(Element and text location data)
————————
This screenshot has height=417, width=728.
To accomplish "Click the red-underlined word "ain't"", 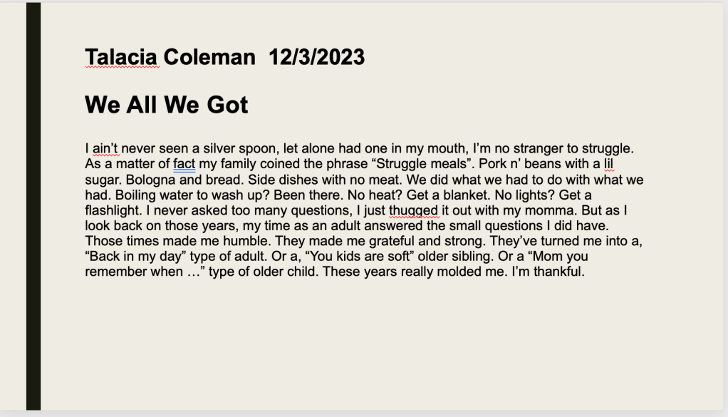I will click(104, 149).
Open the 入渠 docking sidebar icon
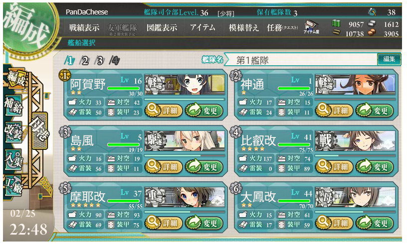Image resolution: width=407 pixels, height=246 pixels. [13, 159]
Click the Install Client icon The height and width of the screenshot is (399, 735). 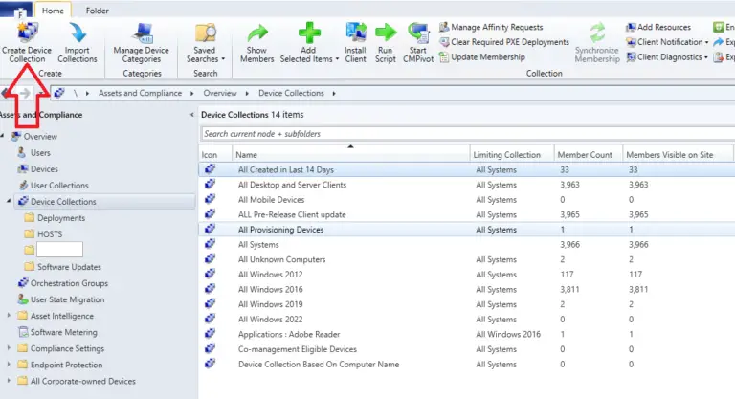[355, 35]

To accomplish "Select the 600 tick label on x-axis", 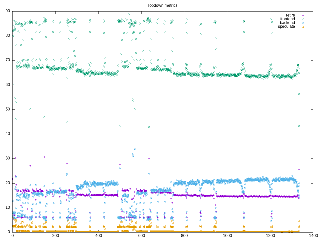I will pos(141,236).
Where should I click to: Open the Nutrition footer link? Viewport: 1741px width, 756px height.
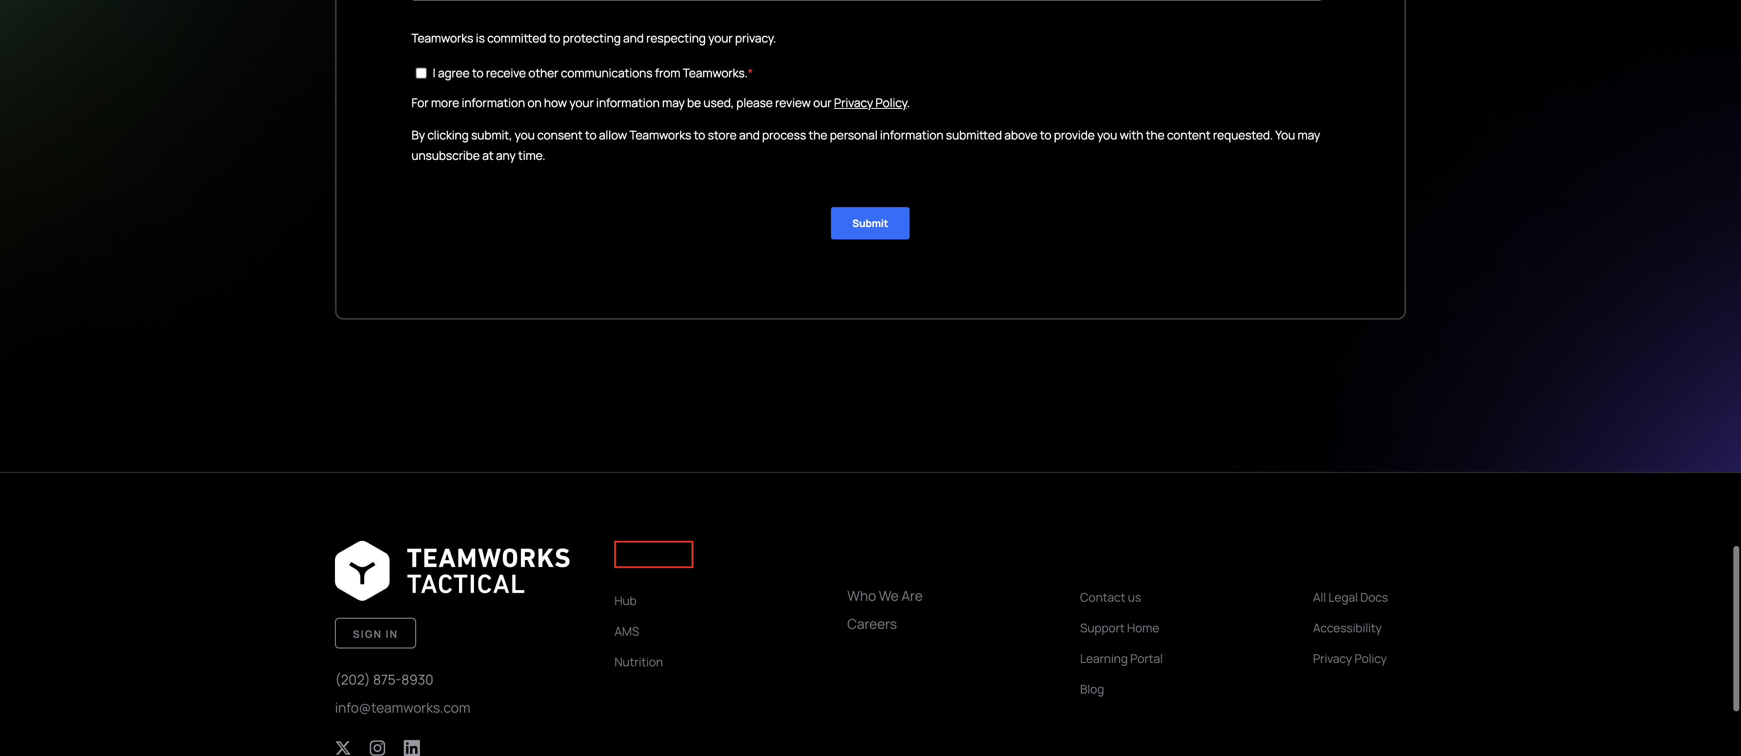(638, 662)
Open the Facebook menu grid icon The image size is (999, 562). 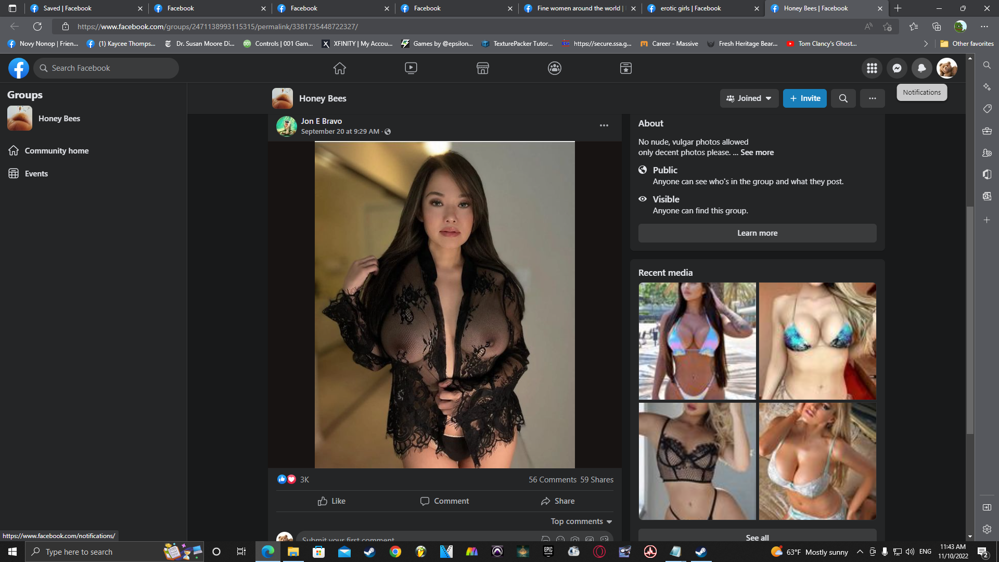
————————
## Task requirements
Rewrite everything from the line containing "Where should I" down to the end of the records, replacing "Nutrition" with "Privacy" and changing nothing else. Leave the pictures out of your answer.

## Exercise response
Where should I click to: Open the Privacy footer link? Viewport: 1741px width, 756px height.
(638, 662)
Open the Facebook menu grid icon The image size is (999, 562). 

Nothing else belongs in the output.